Time Magazine’s choice for its 2011 Person of the Year took me by surprise. In a relatively rare turn of events, the honoree was not an individual but an entire category of persons: The Protestor.
What started as an apparently isolated event involving a single protestor in Tunisia soon found expression in different ways and for various reasons in Egypt, Libya, Greece – even here in the United States. In the end the world saw long-entrenched governments tossed out, conventional wisdom challenged, and new if uncertain democracies taking root in the most unlikely places.
I realize it’s only February, but this got me to thinking about who the next Person – or Persons – of the Year should be. My nominee: The Health Care Reformer.
I’m not talking about politicians and high-powered lobbyists here but Everyday Joes like you and me – people who are beginning to learn that maintaining our health isn’t just about what we eat, how often we exercise, or even what genes we were born with. It has to do with what and how we think.
The way I see it, we’re the ones that are keeping the health care reform movement, well… moving.
But it’s not just “us.” These days there are any number of physicians, psychologists, and medical researchers – all health care reformers in their own right – who are noticing the importance of thought when it comes to health.
Take, for instance, Ted Kaptchuk.

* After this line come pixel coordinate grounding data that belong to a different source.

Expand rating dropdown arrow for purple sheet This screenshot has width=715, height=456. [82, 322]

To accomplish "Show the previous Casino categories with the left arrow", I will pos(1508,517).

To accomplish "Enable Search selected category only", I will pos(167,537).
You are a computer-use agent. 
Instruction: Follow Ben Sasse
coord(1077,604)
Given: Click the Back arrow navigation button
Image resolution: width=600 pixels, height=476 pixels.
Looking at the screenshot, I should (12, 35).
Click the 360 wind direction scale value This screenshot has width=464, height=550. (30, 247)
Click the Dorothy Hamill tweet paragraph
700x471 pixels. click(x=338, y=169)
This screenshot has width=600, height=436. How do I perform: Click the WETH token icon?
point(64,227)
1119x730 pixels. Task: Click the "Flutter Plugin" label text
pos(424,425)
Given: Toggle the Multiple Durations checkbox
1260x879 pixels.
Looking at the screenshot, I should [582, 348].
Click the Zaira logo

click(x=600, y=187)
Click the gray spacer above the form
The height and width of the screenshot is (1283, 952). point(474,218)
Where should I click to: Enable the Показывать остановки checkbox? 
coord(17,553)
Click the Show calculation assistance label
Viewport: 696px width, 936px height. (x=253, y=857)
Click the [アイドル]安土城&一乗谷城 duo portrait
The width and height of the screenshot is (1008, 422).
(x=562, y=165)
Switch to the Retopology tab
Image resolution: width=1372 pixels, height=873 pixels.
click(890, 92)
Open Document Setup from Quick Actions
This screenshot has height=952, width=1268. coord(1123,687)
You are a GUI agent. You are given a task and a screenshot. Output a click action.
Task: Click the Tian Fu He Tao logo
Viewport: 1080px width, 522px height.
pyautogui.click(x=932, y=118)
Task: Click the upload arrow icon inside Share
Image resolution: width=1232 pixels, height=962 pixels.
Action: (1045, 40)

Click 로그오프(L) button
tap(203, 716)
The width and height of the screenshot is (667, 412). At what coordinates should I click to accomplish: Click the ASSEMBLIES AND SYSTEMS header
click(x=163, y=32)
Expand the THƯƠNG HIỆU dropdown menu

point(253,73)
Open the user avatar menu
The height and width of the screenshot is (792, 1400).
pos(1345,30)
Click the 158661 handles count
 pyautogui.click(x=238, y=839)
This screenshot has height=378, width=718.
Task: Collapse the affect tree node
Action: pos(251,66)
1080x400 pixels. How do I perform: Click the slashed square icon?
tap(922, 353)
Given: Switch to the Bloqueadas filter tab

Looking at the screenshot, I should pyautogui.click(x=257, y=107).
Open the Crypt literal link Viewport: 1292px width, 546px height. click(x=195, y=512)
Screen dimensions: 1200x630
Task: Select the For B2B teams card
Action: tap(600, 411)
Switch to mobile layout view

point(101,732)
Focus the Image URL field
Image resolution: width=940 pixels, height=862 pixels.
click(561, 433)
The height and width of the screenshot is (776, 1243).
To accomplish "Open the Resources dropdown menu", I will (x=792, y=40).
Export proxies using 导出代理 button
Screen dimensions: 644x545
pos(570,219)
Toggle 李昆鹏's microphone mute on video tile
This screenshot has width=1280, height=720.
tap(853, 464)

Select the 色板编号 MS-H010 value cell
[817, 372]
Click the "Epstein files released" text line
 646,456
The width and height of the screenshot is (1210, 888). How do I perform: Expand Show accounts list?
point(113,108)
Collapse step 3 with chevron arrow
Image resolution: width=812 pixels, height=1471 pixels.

He and his pals at Harvard Medical School have been asked to explain why placebos – those inert pills and procedures used to mimic conventional medical treatment – seem to work just as effectively, if not better, than the real thing. According to a recent Wall Street Journal article, expectation – that is, our thought – plays a key role. Often Dr. Kaptchuk has found that placebos work even when patients know they have no intrinsic value.